PSA: This case study is a couple of years old. I wasn't able to keep the project online due to its reliance on screenscraping National Rail, which changed their markup too frequently for this to be viable and maintainable post-university. I'm still proud of it, and you can check out the source on GitHub.
My final year university project allowed me to research and develop practically anything as long as it was related to technology.
Having friends scattered all across the UK as well as family and friends all over Scandinavia—I travel a lot. As a result, I’ve spent an unholy amount of time researching the cheapest train journeys in existence that aren’t an utter pain in the arse. This is vastly more difficult in the UK than anywhere else, thanks to the wonders of a privatised railway system with more than 20 different train operating companies.
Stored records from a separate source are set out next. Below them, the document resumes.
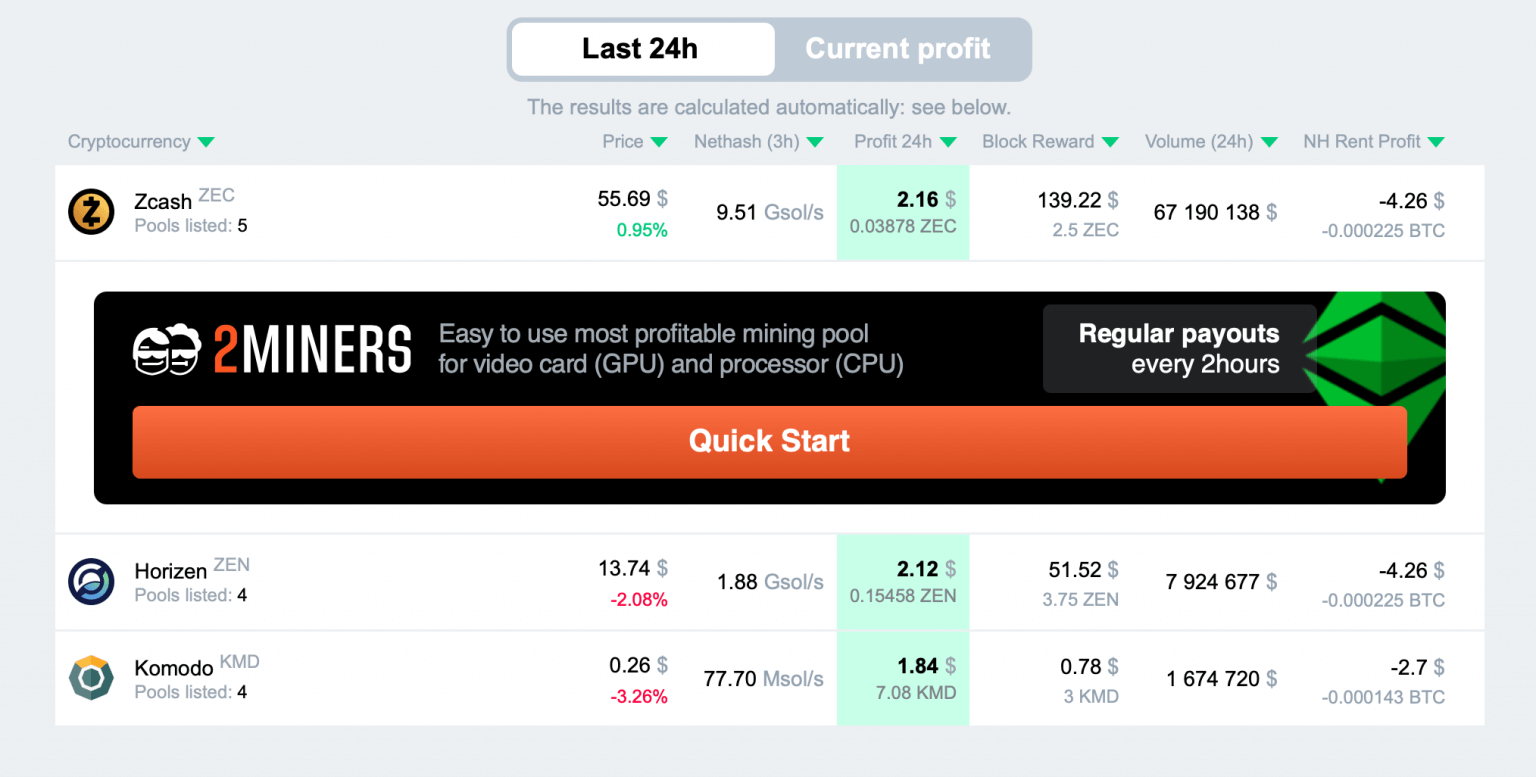This screenshot has height=777, width=1536.
Task: Open the Price sort dropdown
Action: pyautogui.click(x=659, y=142)
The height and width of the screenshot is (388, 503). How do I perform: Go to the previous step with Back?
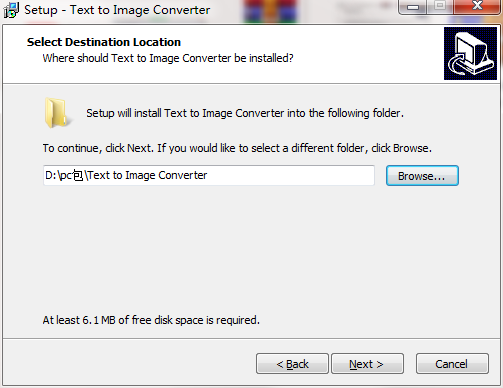(x=292, y=364)
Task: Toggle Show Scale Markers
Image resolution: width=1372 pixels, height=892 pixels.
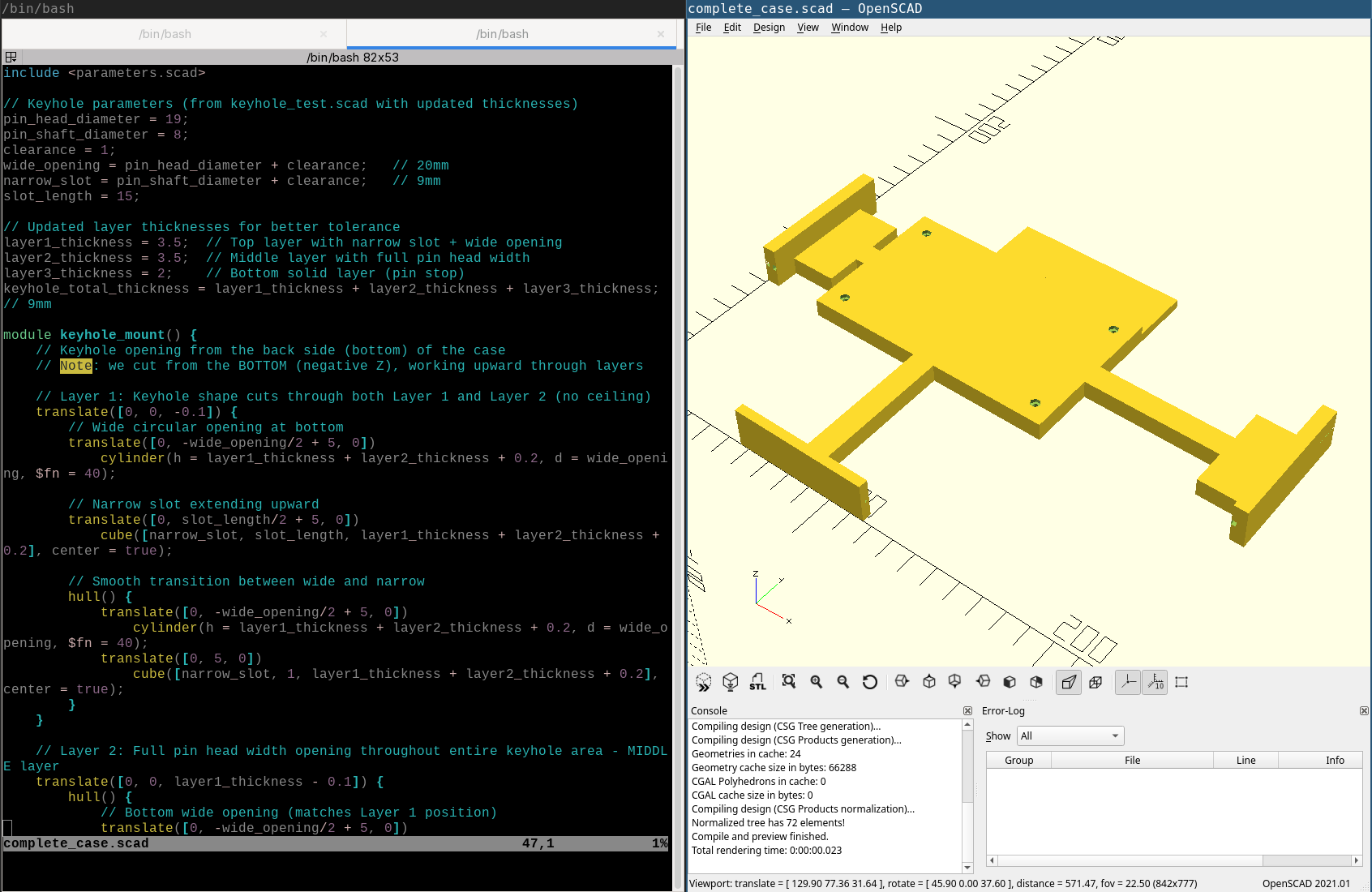Action: click(x=1155, y=682)
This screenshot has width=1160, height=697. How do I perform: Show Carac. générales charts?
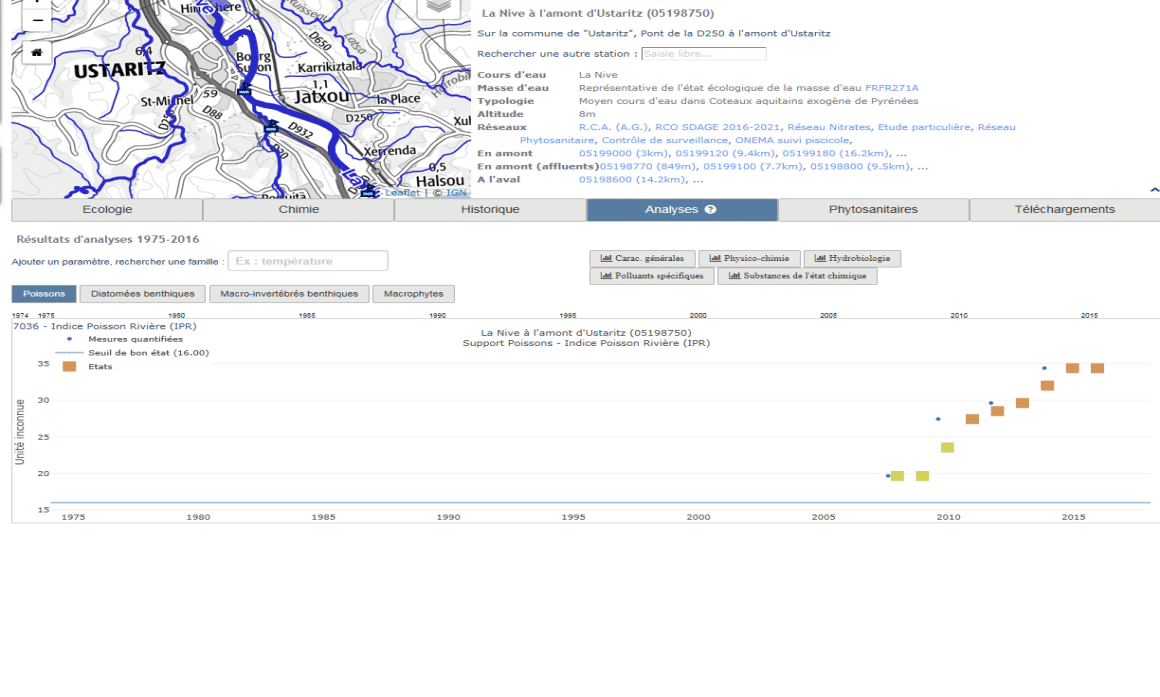tap(642, 259)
The journeys are often long distance, and comprise multiple travel options. Do I go from Bristol to Brighton via Paddington and Victoria and get there the fastest, do I change at Reading and Gatwick to avoid London, or do I get the slower direct train without having to change?
Being partially inspired by what Hipmunk has done for flights, I wanted to improve the train journey planning experience in the UK. This project was twofold: Researching British train users’ travelling preferences in order to create a meaningful journey ranking algorithm, and implementing this.
In a way, the algorithm was the easier part. I spoke to train users candidly, conducted informal and semi-formal interviews, and distributed a survey to gather additional data. Based upon this, the following key data points were statistically significant enough to include in a ranking algorithm:
1) Price 2) Journey time 3) Number of changes 4) The availability of a first class ticket that is less than or equal to 125% of the equivalent second class journey price 5) Train operating company reliability 6) Train operating company customer satisfaction 7) The ability to avoid going through London
In order to meet the assignment deadline and to ensure focus, the only factors presently included in the algorithm are price, journey time, and number of changes.
A sample of the results returned when searching for a long-distance journey. Naturally, price mostly takes precedence here, but the amount of changes also factor in quite heavily in places.
Another challenging aspect of this project was finding a suitable data source to use. Unfortunately, I couldn’t find a free and open data source for journey planning—all APIs were at the time proprietary. It seems like National Rail is planning to make Darwin free, a bit too late.
Ultimately, I think this idea still has a good potential, though presently slightly let down by the long scraping times as well as the inherent unreliability and fragility that comes with scraping. I plan to switch Project Brunel over to National Rail’s Darwin when this becomes publicly available.